* _The data_:

--------

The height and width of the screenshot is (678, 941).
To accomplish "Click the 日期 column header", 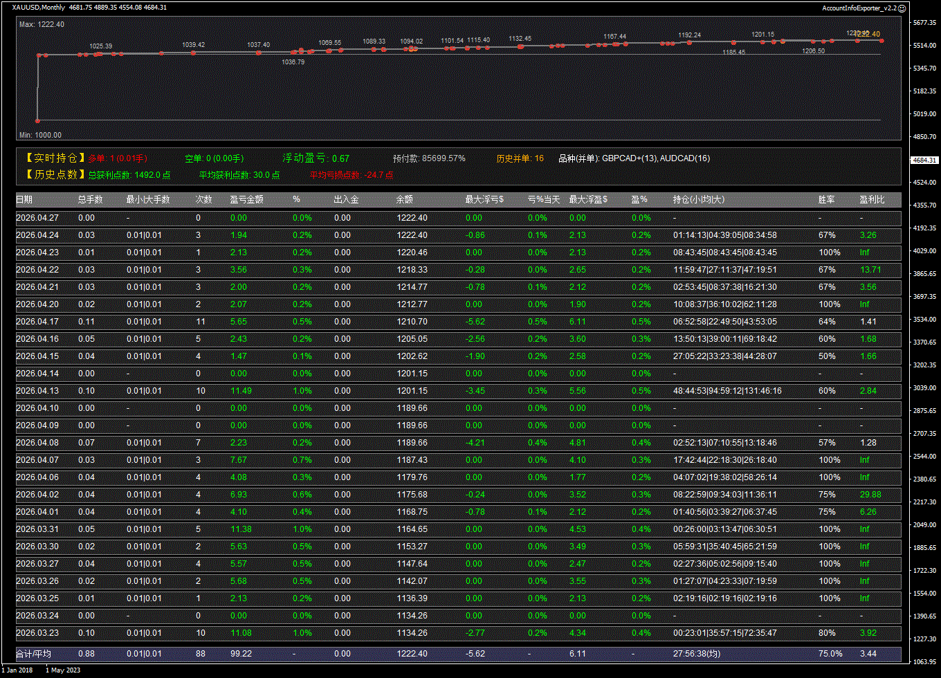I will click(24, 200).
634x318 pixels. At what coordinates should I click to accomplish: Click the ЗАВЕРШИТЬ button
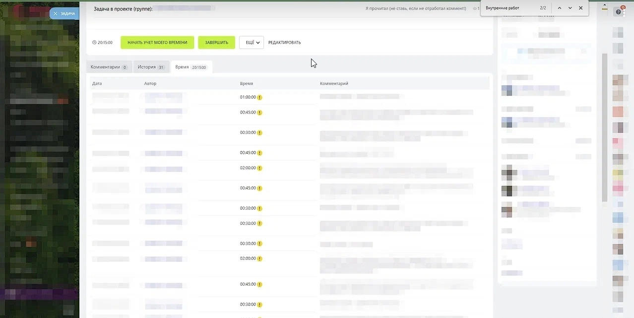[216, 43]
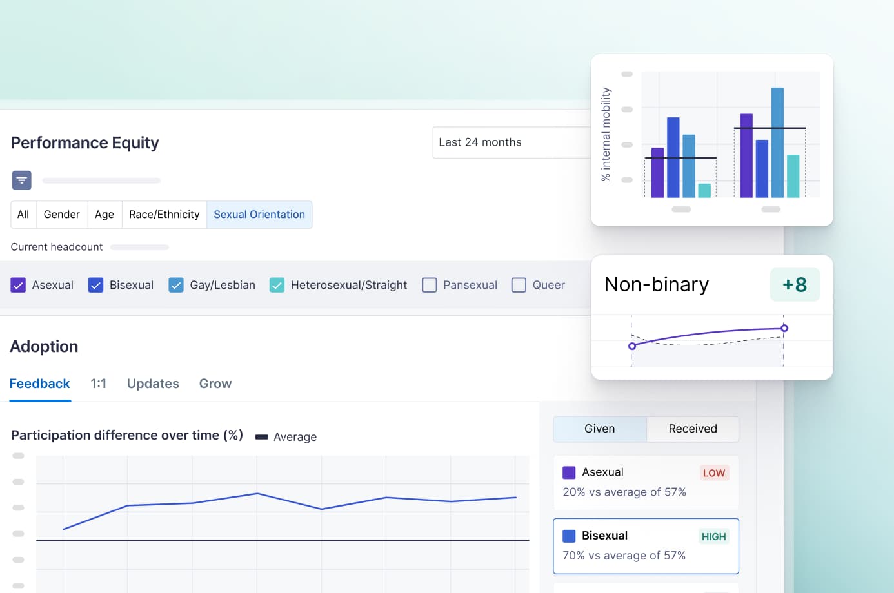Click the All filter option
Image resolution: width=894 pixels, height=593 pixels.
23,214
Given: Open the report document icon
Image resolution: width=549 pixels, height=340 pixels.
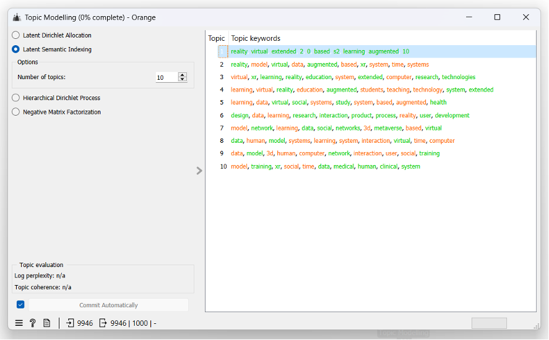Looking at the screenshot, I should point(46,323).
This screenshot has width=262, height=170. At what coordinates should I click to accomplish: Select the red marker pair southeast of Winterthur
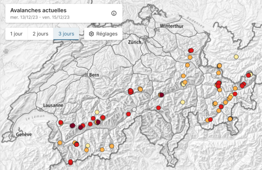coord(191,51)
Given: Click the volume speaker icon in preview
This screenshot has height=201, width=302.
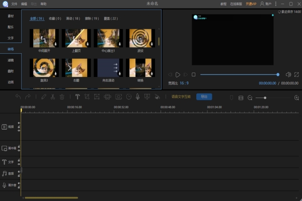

--------

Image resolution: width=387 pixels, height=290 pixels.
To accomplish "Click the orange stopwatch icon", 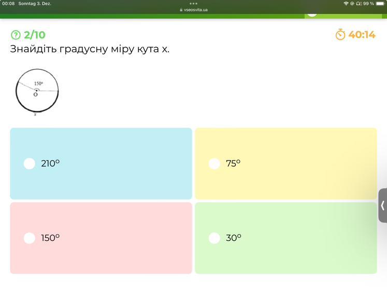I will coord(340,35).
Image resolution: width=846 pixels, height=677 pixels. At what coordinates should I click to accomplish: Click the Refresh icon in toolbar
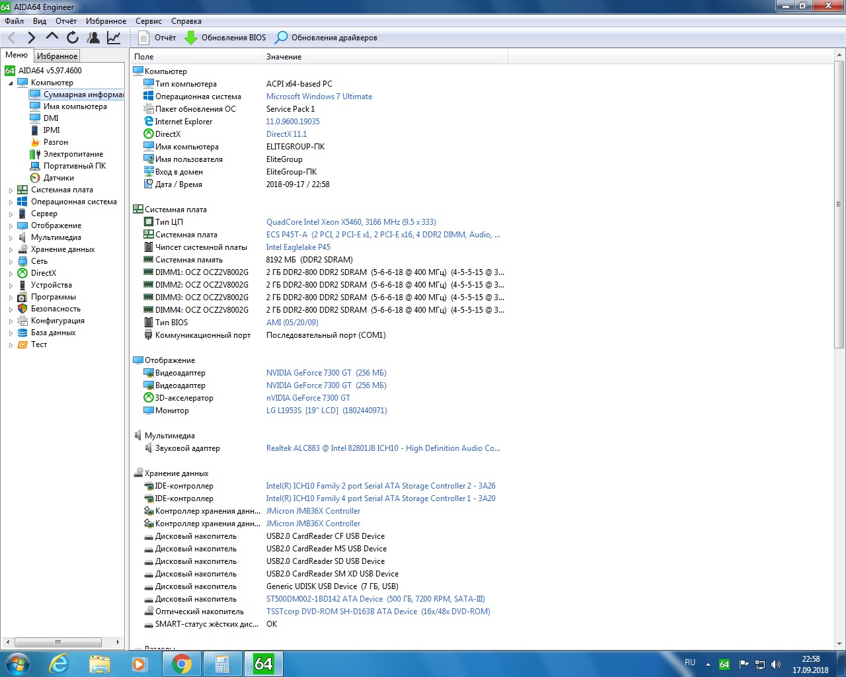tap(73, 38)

--------

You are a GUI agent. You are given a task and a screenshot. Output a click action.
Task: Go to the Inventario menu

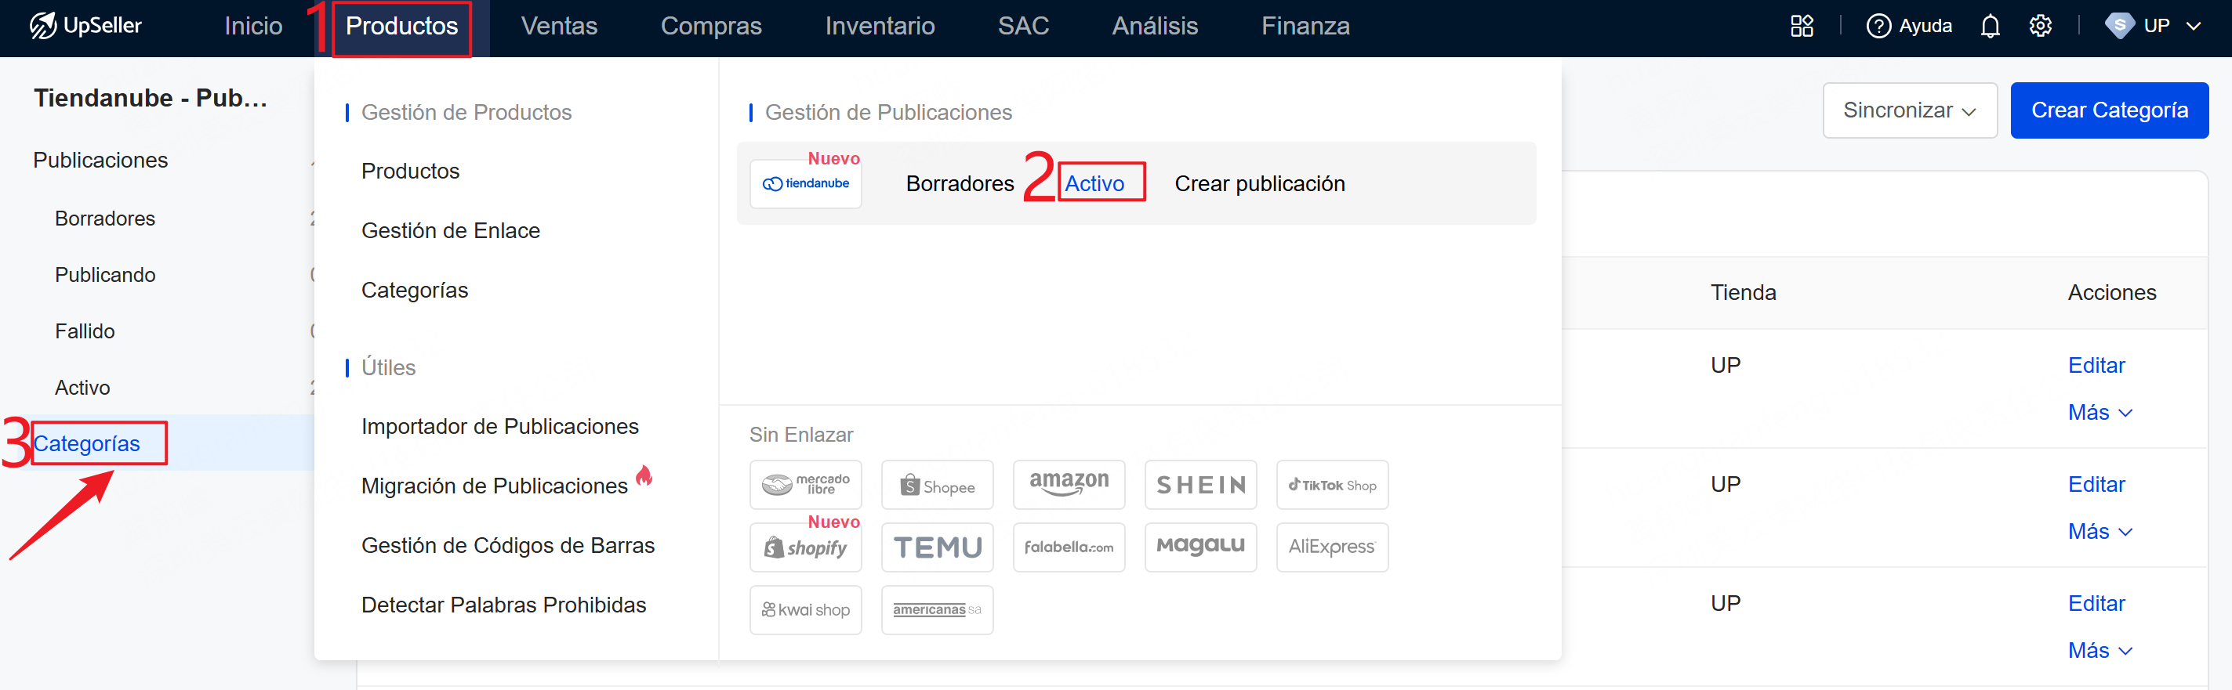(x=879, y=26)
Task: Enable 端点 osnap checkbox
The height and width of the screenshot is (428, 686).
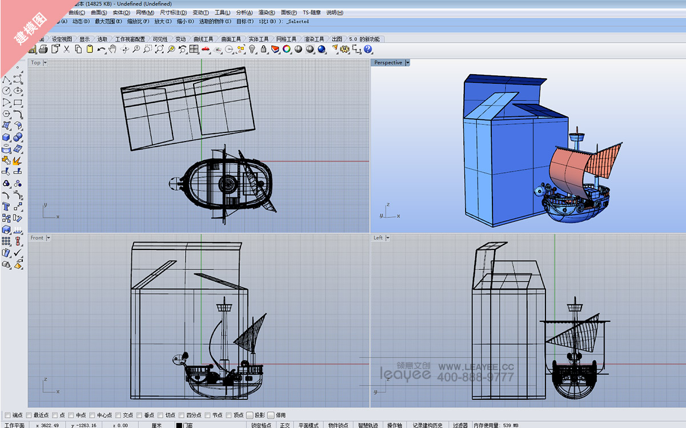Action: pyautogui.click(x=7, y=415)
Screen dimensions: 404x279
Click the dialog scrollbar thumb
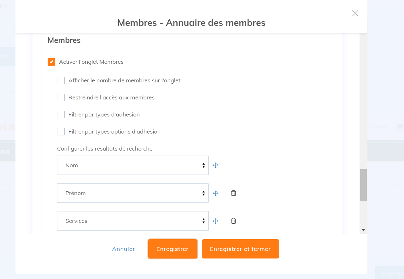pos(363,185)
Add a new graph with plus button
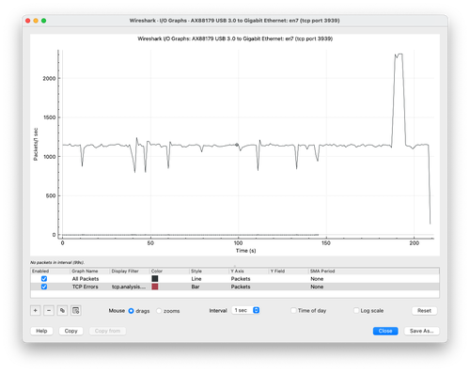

--------

* _What needs to be done_: Starting with the line that contains "Task: Enable 端点 osnap checkbox" and finishing with the line that contains "Add a new graph with plus button", reproduce every line of the material above exactly, but not the pictures.

* _Result_:
Task: Enable 端点 osnap checkbox
The height and width of the screenshot is (428, 686).
Action: pyautogui.click(x=7, y=415)
Screen dimensions: 404x279
Click the dialog scrollbar thumb
pos(363,185)
Add a new graph with plus button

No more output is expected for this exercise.